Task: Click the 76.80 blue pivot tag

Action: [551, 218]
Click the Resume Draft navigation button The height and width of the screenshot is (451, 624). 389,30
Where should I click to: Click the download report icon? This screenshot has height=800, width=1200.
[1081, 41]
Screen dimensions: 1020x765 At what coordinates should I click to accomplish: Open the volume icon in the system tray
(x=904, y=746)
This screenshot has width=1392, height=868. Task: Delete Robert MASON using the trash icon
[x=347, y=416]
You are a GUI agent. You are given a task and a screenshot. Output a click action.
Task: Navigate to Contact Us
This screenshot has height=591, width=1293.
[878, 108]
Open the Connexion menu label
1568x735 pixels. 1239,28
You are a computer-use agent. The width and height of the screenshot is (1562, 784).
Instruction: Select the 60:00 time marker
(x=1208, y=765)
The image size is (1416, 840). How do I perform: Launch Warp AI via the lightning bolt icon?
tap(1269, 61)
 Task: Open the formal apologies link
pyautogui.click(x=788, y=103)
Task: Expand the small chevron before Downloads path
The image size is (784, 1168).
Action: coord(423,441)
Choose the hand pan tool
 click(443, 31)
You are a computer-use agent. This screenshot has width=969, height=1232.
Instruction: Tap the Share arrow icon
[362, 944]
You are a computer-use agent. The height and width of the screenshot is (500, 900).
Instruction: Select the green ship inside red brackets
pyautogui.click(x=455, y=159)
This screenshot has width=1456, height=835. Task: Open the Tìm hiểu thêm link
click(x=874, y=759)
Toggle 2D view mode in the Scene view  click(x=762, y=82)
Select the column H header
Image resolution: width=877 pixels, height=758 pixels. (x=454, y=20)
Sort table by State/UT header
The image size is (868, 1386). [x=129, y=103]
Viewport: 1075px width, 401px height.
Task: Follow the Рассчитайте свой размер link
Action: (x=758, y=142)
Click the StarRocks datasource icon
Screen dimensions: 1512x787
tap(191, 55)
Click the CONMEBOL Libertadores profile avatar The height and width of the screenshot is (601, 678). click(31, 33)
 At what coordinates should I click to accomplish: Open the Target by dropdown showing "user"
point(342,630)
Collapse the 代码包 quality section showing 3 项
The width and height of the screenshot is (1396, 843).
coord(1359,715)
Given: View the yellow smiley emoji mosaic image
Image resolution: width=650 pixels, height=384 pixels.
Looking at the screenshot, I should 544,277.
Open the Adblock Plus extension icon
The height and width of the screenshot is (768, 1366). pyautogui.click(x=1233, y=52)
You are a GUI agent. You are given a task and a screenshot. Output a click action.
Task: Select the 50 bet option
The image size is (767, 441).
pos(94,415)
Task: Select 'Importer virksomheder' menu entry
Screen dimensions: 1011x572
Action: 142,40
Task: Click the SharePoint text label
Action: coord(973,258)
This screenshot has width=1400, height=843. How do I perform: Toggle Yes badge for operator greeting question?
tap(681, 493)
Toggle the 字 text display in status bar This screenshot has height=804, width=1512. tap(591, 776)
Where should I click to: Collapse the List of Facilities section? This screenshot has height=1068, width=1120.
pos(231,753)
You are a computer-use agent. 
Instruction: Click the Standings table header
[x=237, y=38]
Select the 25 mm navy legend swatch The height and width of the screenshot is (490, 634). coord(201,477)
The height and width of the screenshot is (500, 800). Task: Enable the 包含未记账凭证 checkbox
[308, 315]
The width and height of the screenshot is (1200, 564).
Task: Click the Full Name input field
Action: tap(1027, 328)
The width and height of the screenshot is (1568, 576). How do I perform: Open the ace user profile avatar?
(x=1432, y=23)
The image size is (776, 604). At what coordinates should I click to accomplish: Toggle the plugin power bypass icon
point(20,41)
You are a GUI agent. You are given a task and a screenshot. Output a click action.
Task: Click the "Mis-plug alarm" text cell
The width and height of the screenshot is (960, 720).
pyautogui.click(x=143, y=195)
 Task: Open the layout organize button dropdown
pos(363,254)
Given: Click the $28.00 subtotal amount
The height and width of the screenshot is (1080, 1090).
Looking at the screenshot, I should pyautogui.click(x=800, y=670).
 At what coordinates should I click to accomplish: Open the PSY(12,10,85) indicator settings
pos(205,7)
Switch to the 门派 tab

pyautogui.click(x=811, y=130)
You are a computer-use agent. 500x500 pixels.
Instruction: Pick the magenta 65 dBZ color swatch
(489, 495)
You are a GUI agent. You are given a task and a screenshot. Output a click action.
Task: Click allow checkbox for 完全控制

Task statement: Turn the material from the line that contains "Collapse the 代码包 quality section showing 3 项" through the line that contains "Looking at the screenshot, I should 544,277." into a numbered list, leaving out any blank lines.

Answer:
1. Collapse the 代码包 quality section showing 3 项
2. The width and height of the screenshot is (1396, 843).
3. coord(1359,715)
4. Given: View the yellow smiley emoji mosaic image
5. Image resolution: width=650 pixels, height=384 pixels.
6. Looking at the screenshot, I should 544,277.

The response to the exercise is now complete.